Monday, May 08, 2006

Letting my breath out

After four long months I once again have health insurance. I need not emphasize what a huge relief that is. It's one less thing to worry about, anyway.

Work is enjoyable, for the people and the work itself if not for the overall experience of trying to get anything done with Kinko's. Honestly, it's like trying to get a PC and a Mac to work together. I'm a PC girl myself, always have been, so working with Kinko's reminds me of those times I've tried to make sense of a Mac. It's getting there, but it's different and frustrating. But the work itself appeals to my anal side and as always I enjoy my co-workers. Kinko's hired on three out of the four bindery people and the fourth was hired on as a scanner upstairs, so things seem to have worked out for the moment.

I've gotten on a Sharon Kay Penman kick lately.
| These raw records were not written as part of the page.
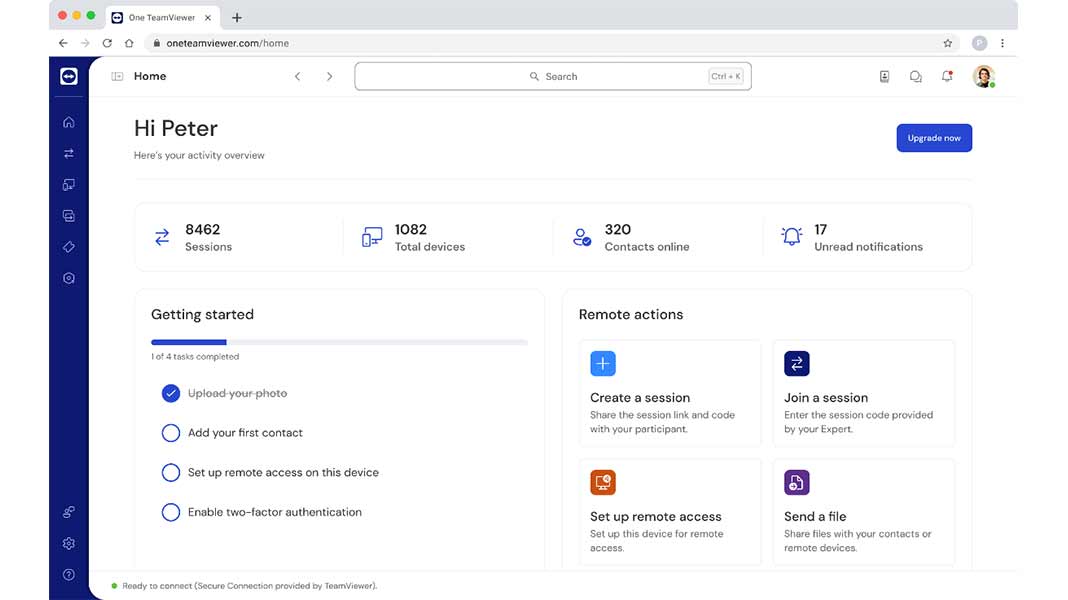Go back using the left chevron arrow
Image resolution: width=1068 pixels, height=600 pixels.
point(297,76)
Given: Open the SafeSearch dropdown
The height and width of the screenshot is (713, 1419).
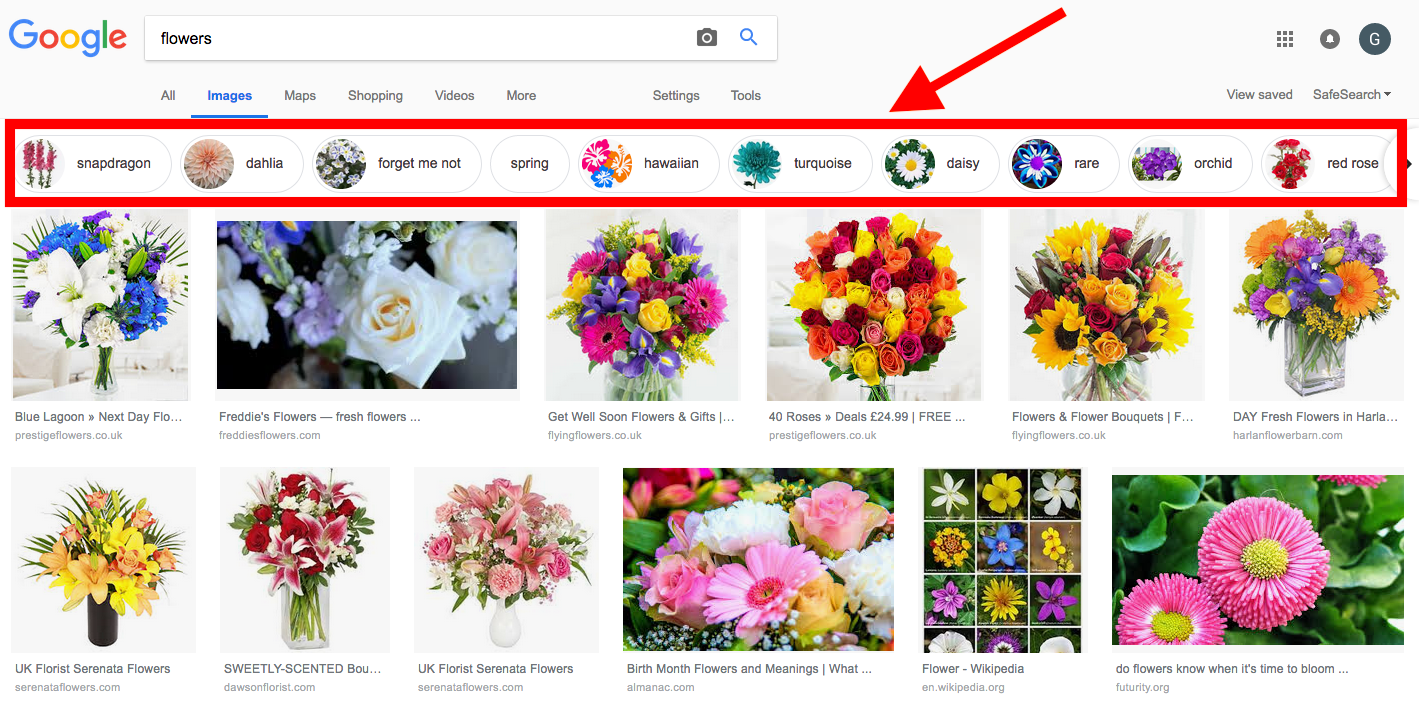Looking at the screenshot, I should tap(1351, 94).
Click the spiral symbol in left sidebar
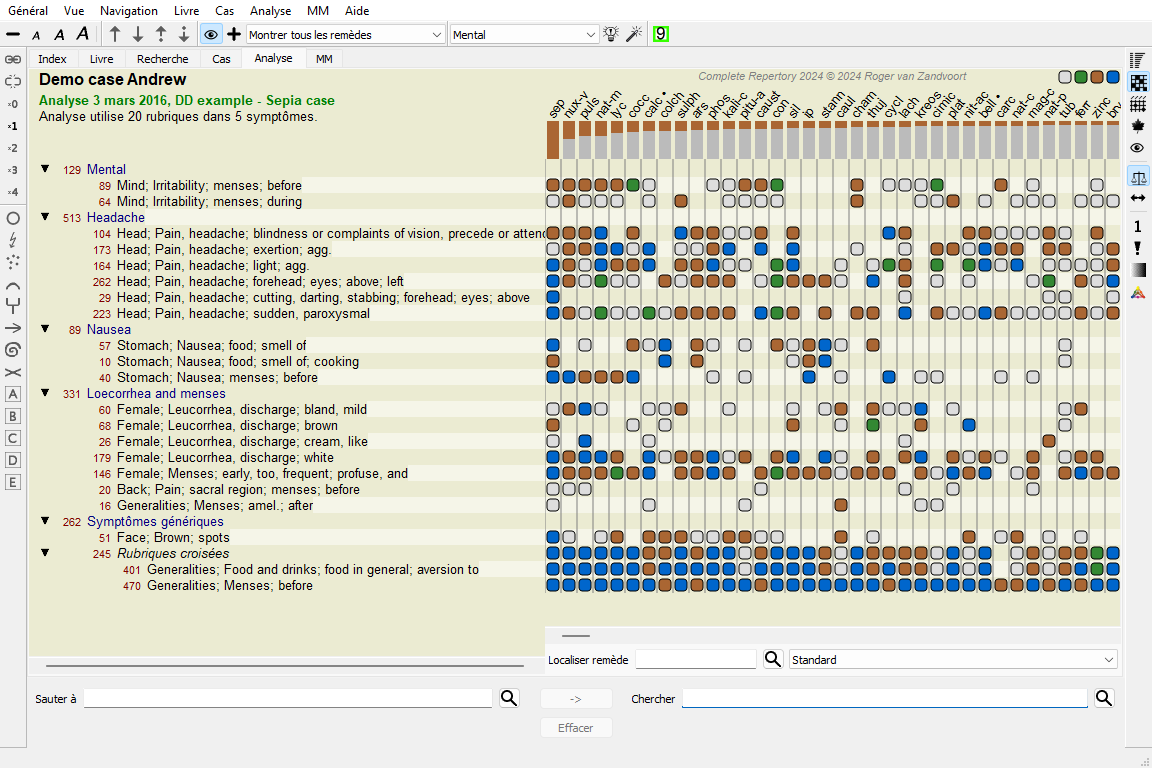 (13, 350)
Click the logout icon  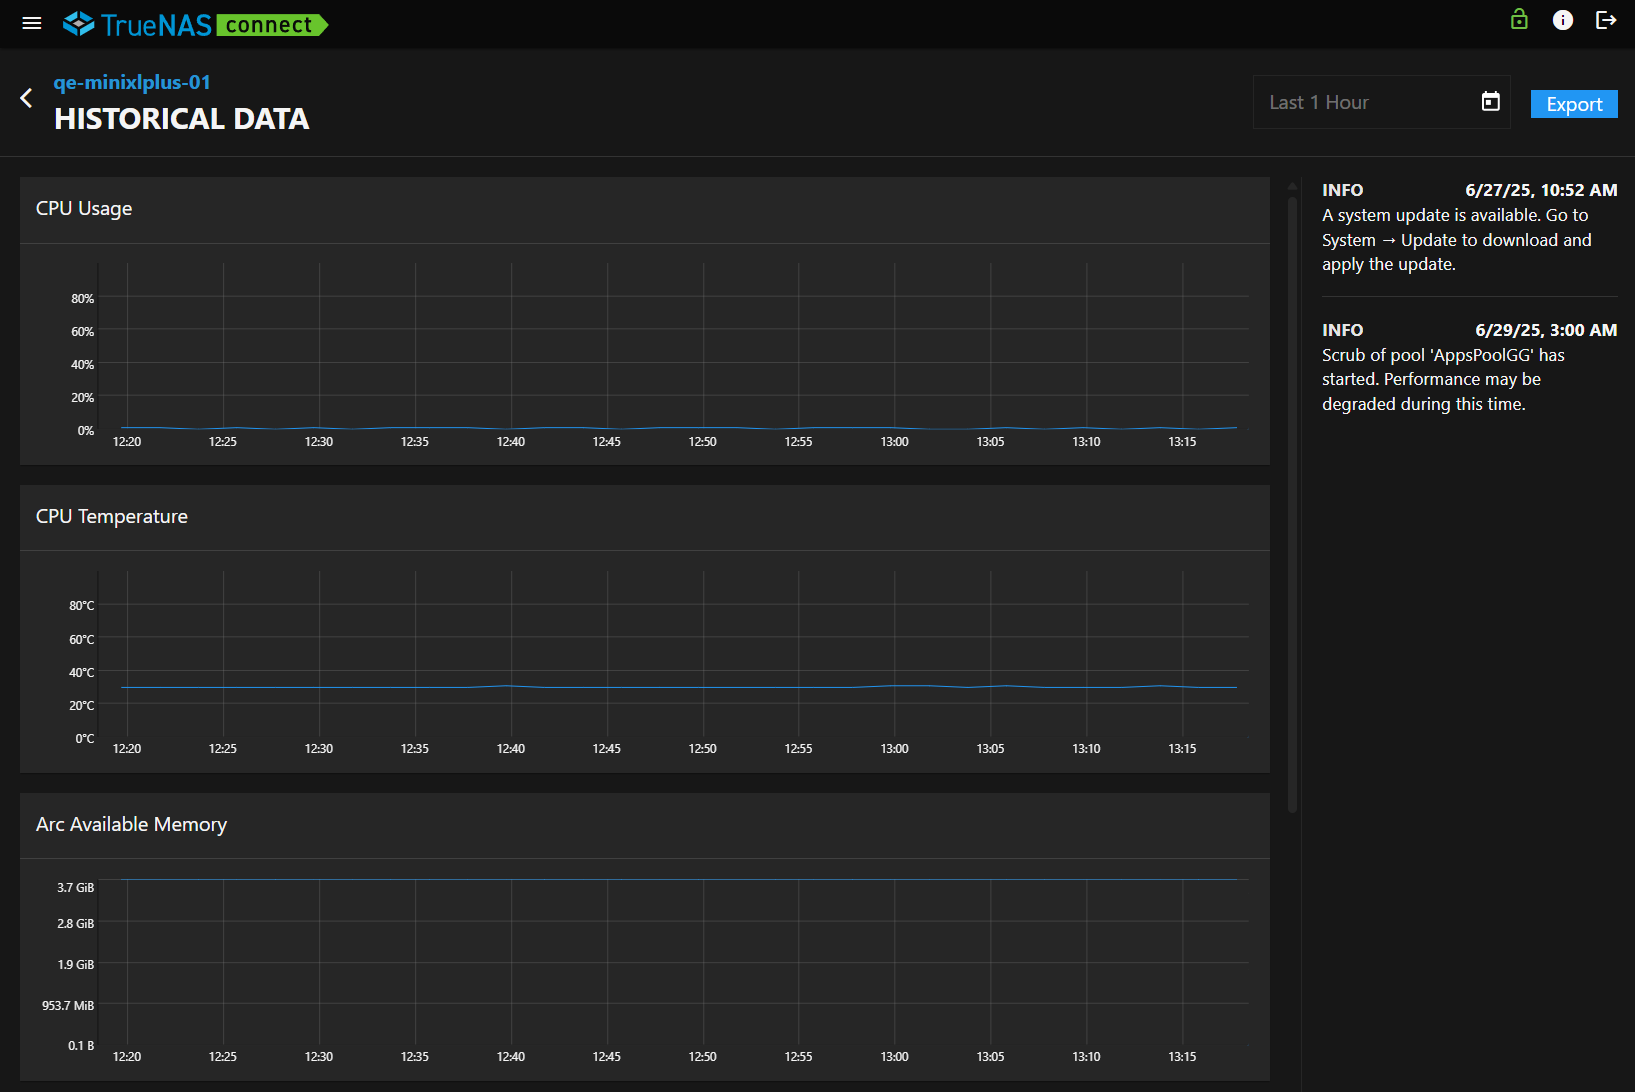pos(1606,20)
I read her Here Be Dragons years ago and bought the other two books in the trilogy but never got around to them. So I reread Dragons, then went on to Falls the Shadow and and now just over halfway through The Reckoning. It's fast-paced fare, not badly written, with enough rollicking action, verbal jousting, and sordid medieval situations (marrying and having sex at 12 or 13, etc.) to keep anyone satisfied. Although woman are usually treated like dirt, Penman at least keeps to stronger women for her main characters, and for her male main characters (at least the "good guys"), men who respect women. Otherwise it might not be so much fun for me, realistic as it might be. I read The Bookseller of Kabul last year, and the treatment of women there was so infuriating that I couldn't enjoy it (that wasn't the only reason though). I think it got to me so much because it's the present (or near to it) and these medieval romances are firmly couched in the past.

Anyways.

I ran the Country Music Marathon just over a week ago. As I said, most poetically, after the race, "I just got my ass handed to me by that race." It was the hardest race I've ever done. Constant hills, persistant headwind, you name it. I wasn't running for time this time, since my training was a little spotty, and that's a VERY GOOD THING. =) But I did have a good time and I certainly felt really hardcore since I finished. We talked to some people afterwards and everyone agreed it was the hardest marathon EVER.*

Mark ran the half marathon which went on at the same time and he finished as well. I'm very proud of him. I think he may be hooked. There's a half marathon/5K this September in Bloomington that I signed up for, and when I asked him if he wanted to do the 5K, he said he wanted to go ahead and do the half instead. Sweet. I'm excited too. I haven't done a half marathon since 2000, so I'm eager to see what my time will be. I'm also pretty sure I'm going to give Chicago another whirl this fall. We'll see.

*Exaggeration. There's a marathon that is run up Mount Olympus in Greece. I'm going to go out on a limb and say that's a little harder than this one. In the spectrum of marathon course, I think this one in Nashville could be called "challenging."